• _PARTS OF THE EXERCISE_:
1 - Answer these questions from the Northern Sales history, each in a few words:
(a) In what year did Glenn Leach obtain exclusive tobacco distribution to the Juneau area?
(b) In what town did Northern Sales secure a warehouse after the merger?
(c) Who bought the Sitka operation from the Satres and Shornak in 1983?
2 - Recast the paragraph of the Northern Sales history that opens "Corporate headquarters are in Juneau" as a short bulleted list that keeps its main facts.
3 - Write the next few paragraphs of the Northern Sales history, picking up right after its final sentence.

• _PASSAGE_:
--- START ---
Northern Sales Co. of Alaska Inc.: Southeast wholesale suppliers.
In 1961, Alaska was still considered unsettled, uncivilized. For most state residents, it was impossible to procure some of the finer things life has to offer. For that matter, most necessities were also scarce.
Southeast Alaska had it worse than the rest of the state. Because the main point of distribution for the state was in Anchorage, Southeast tended to be isolated, cut off from the mainland by the Gulf of Alaska and treacherous coastal mountain terrain.
To meet the demand for wholesale goods of a slowly increasing population during the early 1960s, Northern Sales was founded by entrepreneur Glenn Leach and incorporated in Juneau. At the time, Northern Sales was a small operation distributing to local merchants only. In 1968, Leach was able to obtain exclusive tobacco distribution to the Juneau area, and business began to grow.
From 1968 to 1988, Northern Sales expanded throughout southeast Alaska. During the early days of the business, Tom Satre, now company president, was hired to work in the warehouse. Over the years, with hard work and a lot of effort, Satre advanced to his current position, accumulated company stock and gained ownership of Northern Sales.
In 1973, Satre and his wife Kathy and Tom Shornak founded Sitka North Sales. By 1977, a branch of the original Juneau-based company was established in Ketchikan.
Growing a Business
In 1983, the Satres and Shornak sold the Sitka operation to Michael and Michal Beth Elerding of Ketchikan. Michael was a branch manager for First Bank, managing accounts for Sitka North, when he heard about the possibility of buying the distributing company.
Both the Elerdings and Satres figured a merger between the two companies in 1988 would provide a larger network and streamline Southeast distribution of wholesale items and commercial products. The new company was called Northern Sales Co. of Alaska Inc.
"Originally they (the Satres) wanted to form a partnership," says Elerding. "We just weren't ready for that at the time. So we bought the business with an agreement not to compete for five years. After a few years, both companies wanted to expand. By selling the same products in the same places, we would be bloodying ourselves instead of working together from a stronger position. We gained synergy by merging."
Following the merger, an important step was accomplished in the evolution of the distributorship when Northern Sales secured a warehouse in Kent, Wash. Tom Satre says opening the Kent warehouse enabled them to access freight consolidators and use the facility primarily as a consolidation warehouse.
Corporate headquarters are in Juneau, but with offices in Ketchikan and Sitka, Northern Sales can disperse products as far north as Yakutat and Cordova, and as far south as Petersburg and Wrangell, serving many communities in between such as Craig, Angoon, Klawock, Hydaburg, Haines and Kake.
Northern Sales also distributes to other bush communities isolated from the main distribution points of Fairbanks and Anchorage.
Transportation of Northern Sales freight begins in the Kent warehouse, where products and equipment are barged to Alaska.
A system called direct store delivery (DSD) ships products by one carrier from the warehouse all the way to the merchant's door.
"One of the keys to our success is our DSD," says Michael Elerding. "We distribute products like Frito-Lay, Orowheat Bread and Pepsi through DSD, and we are the exclusive distributors for all three products for the Southeast."
--- END ---
• _DATASET ENTRIES_:
--- START ---
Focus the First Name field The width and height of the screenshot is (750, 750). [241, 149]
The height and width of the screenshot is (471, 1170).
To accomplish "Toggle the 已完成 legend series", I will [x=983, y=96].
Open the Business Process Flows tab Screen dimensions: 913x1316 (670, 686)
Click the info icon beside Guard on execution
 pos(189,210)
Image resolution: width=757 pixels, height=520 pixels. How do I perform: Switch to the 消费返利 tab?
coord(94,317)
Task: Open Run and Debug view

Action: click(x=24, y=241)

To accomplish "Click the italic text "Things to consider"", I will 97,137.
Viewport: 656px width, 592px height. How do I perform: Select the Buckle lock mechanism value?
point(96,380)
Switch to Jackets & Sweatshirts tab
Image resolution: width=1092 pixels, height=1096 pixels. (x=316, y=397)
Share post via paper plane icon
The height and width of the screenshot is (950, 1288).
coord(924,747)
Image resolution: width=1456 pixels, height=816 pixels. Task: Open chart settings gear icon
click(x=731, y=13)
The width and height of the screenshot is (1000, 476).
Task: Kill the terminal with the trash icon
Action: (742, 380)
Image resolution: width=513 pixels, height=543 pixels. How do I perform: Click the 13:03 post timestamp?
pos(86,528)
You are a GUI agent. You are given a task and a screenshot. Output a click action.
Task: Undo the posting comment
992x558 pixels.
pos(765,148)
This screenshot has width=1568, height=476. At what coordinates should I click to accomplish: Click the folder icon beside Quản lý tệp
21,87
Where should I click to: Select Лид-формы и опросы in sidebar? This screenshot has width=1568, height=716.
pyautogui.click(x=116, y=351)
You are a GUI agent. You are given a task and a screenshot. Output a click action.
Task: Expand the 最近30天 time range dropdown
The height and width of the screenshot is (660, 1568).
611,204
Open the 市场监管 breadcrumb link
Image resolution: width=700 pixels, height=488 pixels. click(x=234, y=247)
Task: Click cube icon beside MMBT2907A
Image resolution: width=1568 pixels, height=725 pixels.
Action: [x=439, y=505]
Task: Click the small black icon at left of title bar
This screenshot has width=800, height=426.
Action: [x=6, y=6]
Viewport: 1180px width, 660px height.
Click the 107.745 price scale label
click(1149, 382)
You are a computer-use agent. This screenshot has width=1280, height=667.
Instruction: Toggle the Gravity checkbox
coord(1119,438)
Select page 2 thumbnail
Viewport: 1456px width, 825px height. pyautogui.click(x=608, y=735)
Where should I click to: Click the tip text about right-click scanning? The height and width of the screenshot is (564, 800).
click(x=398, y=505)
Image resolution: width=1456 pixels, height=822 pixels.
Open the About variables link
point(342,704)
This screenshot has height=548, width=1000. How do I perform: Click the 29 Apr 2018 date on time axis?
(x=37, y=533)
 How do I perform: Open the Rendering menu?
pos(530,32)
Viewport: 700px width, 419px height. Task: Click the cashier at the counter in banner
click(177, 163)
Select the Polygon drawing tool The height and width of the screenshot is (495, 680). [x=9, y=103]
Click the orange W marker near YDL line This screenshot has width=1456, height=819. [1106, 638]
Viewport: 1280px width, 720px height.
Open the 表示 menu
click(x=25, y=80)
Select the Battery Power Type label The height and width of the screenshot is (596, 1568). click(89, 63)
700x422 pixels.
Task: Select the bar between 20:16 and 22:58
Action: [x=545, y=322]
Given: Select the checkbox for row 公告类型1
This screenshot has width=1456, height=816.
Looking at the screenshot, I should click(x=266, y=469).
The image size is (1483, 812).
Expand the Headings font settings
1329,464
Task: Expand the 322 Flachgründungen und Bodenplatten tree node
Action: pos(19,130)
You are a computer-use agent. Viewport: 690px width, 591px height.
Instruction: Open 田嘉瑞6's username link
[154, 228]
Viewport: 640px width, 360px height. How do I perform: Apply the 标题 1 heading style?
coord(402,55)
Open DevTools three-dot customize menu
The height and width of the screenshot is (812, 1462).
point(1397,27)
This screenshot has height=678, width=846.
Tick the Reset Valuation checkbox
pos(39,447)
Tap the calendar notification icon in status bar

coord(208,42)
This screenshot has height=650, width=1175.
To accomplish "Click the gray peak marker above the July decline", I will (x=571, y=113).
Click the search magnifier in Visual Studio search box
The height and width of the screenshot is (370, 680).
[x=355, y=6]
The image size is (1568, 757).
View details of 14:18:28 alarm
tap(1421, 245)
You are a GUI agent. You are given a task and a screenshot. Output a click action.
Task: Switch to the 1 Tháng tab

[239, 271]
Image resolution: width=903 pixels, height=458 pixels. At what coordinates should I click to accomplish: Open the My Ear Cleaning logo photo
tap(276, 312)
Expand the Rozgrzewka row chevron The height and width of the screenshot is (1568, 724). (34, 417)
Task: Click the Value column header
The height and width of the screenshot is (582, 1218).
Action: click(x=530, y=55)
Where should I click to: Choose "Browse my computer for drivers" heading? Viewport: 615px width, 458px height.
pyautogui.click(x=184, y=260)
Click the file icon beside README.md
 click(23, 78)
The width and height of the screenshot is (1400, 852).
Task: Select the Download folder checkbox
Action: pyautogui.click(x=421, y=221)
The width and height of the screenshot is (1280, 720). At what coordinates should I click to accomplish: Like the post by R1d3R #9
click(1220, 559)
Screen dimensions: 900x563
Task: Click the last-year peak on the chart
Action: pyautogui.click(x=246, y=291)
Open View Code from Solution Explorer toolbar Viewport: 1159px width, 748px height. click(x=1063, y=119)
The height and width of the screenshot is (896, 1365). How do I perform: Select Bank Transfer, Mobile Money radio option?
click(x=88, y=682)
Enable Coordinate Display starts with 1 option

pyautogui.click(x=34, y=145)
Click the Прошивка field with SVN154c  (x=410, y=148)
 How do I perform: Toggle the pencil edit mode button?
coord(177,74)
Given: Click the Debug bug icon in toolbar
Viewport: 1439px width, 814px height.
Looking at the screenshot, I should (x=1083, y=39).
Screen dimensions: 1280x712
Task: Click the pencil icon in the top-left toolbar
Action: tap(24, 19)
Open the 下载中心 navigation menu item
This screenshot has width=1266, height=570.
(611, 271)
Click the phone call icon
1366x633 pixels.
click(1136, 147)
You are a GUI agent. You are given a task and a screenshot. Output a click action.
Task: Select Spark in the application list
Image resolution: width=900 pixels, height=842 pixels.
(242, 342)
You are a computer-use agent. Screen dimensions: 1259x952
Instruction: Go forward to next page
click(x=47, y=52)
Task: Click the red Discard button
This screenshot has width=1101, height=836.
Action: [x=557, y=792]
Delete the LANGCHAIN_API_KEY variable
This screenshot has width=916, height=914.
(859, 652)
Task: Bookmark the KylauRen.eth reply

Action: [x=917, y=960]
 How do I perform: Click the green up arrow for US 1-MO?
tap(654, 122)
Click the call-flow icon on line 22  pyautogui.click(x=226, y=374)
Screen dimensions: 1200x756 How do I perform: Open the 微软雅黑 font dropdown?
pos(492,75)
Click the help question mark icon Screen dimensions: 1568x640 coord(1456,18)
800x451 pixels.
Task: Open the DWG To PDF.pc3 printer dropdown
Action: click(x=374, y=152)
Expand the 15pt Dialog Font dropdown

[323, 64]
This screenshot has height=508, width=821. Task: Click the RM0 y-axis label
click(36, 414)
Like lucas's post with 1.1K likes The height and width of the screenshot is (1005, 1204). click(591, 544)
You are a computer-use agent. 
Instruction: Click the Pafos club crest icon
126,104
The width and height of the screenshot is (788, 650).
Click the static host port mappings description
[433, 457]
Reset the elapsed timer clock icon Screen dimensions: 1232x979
--- END ---
• _RESPONSES TO THE EXERCISE_:
1 -
(a) 1968
(b) Kent, Wash.
(c) Michael and Michal Beth Elerding of Ketchikan

2 -
- Headquarters: Juneau
- Other offices: Ketchikan and Sitka
- Farthest north served: Yakutat and Cordova
- Farthest south served: Petersburg and Wrangell
- Communities served in between include Craig, Angoon, Klawock, Hydaburg, Haines and Kake

3 -
Gross revenue for Northern Sales in 1991 was over $22 million and over $24 million for 1992. Tom Satre says, "Growth in revenues should be on the average of 5 percent to 8 percent over the next two to three years."
Responding to Change
Northern Sales was able to reduce its cost of goods sold from 84.89 percent in 1991 to 84.69 percent in 1992, creating an increase in its gross revenue margin from 15.11 percent to 15.31 percent.
"We are responding and changing to the market rather than being market specific," says Kathy Satre. "We try to offer a distribution channel that can extend heavily throughout southeast Alaska. We're in touch with every account, every transportation system and potential account in Southeast. We concentrate on keeping the distribution channels open and maintaining good relations with our retailers and suppliers."
To preserve efficiency, Northern Sales employs about 76 people, varying with the season. Kathy Satre says that the company's summer sales volume is close to double that of a normally flat first quarter.
Meeting the Competition
With the changing market in Juneau attributed to the opening of the Costco store and a Kmart outlet, Northern Sales will be re-evaluating its market strategy.
"It is such a changing market right now," she says. "Everything is changing in response to the mass merchandisers, so we are trying to step back and see what is left for us."
Tom Satre notes that the mass merchandisers will not necessarily have a bad effect on business in Southeast, and Northern Sales is currently adjusting its strategy by expanding distribution to the Bush and Anchorage.
"We're looking to drive more business westward to rural bush communities and broaden our customer base," he says.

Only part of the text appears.